• DOCUMENT EXCERPT
Start of Block
# Bilge pump float switches



## Brian121804 (Apr 2, 2019)

Are they all just crap?

Finishing up rewiring my little 14 foot Mirrocraft.
I bought all high end components and installed 
it the right way, have a stupid amount of $ into 
this already. 

I'd like to add a float switch for my bilge pump,
as I have a few longer trips planned, & the boat 
will be docked for a week or so at a time. 

A little research shows mostly bad reviews (which 
I always take with a grain of salt) for all of them. 
The Rule 35 ($30) seems to be the most popular,
then there are any number of others at $15 or less. 

Not a huge amount, but if they're all about the 
same quality I'll go cheap, seems silly to spend
$30 or more for a switch for my $10 pump.

Anyone have any personal experience to offer?


----------



## DaleH (Apr 3, 2019)

I stopped using Rule pumps many years ago and never looked back. Have installed a couple dozen to maybe 3 dozen Johnson (or Marpac brand as they are Johnson pumps) pumps, field effect (no moving float) switches and high water alarms ... and have yet to have one fail. 

Only failure I have personally seen on a Johnson item was the pressure switch on a 14-year old combo livewell/washdown pump in my brother’s Grady White used in saltwater. Replaced the switch assembly and that pump is still working!

Buy online from your favorite Seller. The Johnson ‘electronic’ (field effect, no moving parts) bilge pumps switches are bullet proof ... just keep them clean.

Oh, for connections in the bilge, like any butt connection, use a long piece of adhesive-lined heatshrink at least 3-4 times longer than the connection and I seal the ends of the connector w/ some goop like BoatLife Life Caulk or 3M 5200 before putting the HS over it. Have never had a failure of any wiring run I’ve done myself either ...


----------



## Brian121804 (Apr 3, 2019)

Thanks Dale.

I see a couple different Johnson switches. 
I'm pretty sure you're recommending the 36303 Ultima? (2nd link)...

https://www.amazon.com/Johnson-Pump-36152-Switch-Elec-Mag/dp/B000KOKJTS

https://www.amazon.com/Johnson-Pump-America-Marine-Control/dp/B000N9RF1K


----------



## DaleH (Apr 3, 2019)

Yes, $46 for a e-switch only? OUCH, as online from a discount boat parts seller you used to be able to buy the bilge pump w/ electric switch built-in as one unit for about $65.
End of Block
Carry on the bilge pump float switch thread above from the point where its final post ends. The material after this point comes from an unrelated source.

• DATA EXCERPT
Start of Block
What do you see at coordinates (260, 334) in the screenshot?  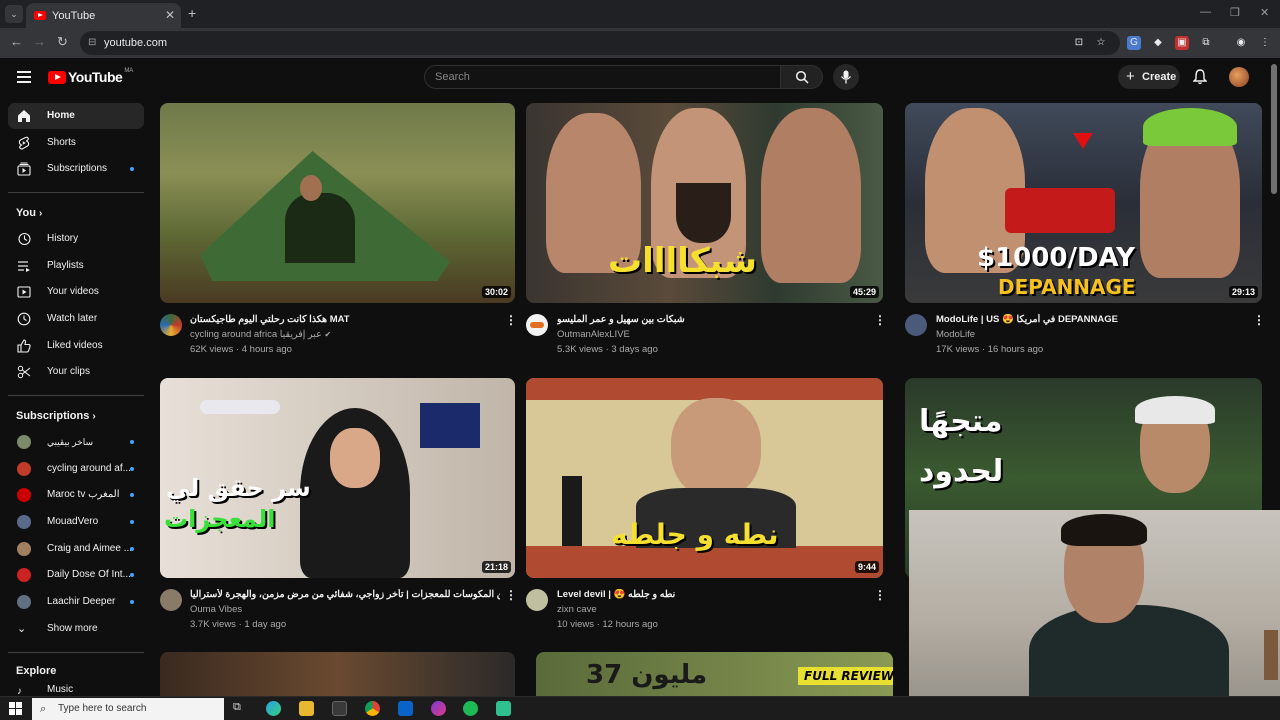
End of Block
• RESULT FOR THIS EXERCISE
Here’ an auto 800gph one, pump & field-effect switch, $69. See: https://www.ebay.com/itm/Marpac-800-GPH-Automatic-Bilge-Pump/254172278414?epid=1622306613&hash=item3b2dd92e8e:g:fdoAAOSwirZTxYiw:sc:USPSPriority!02180!US!-1

I believe they also make them in a smaller 500 GPH rating.


----------



## Brian121804 (Apr 4, 2019)

Thanks again for your insight.

Yeah, I see the 500 GPH for ~$50, I'll eventually install that.
No immediate need, so for now I'll just carry on with my manual toggle switch.
I already have the SPDT switch & additional wire in place, so it'll be a simple install.

I shoulda known I wasn't gonna get off cheap.


----------



## JL8Jeff (Apr 4, 2019)

Some of the float switches have a metal ball inside that rolls down when it floats up to make contact to run the pump. I've had that style give me problems when the metal ball gets stuck inside and doesn't roll down. There are mercury switches which seem to be much more reliable, I've never had a problem with that style.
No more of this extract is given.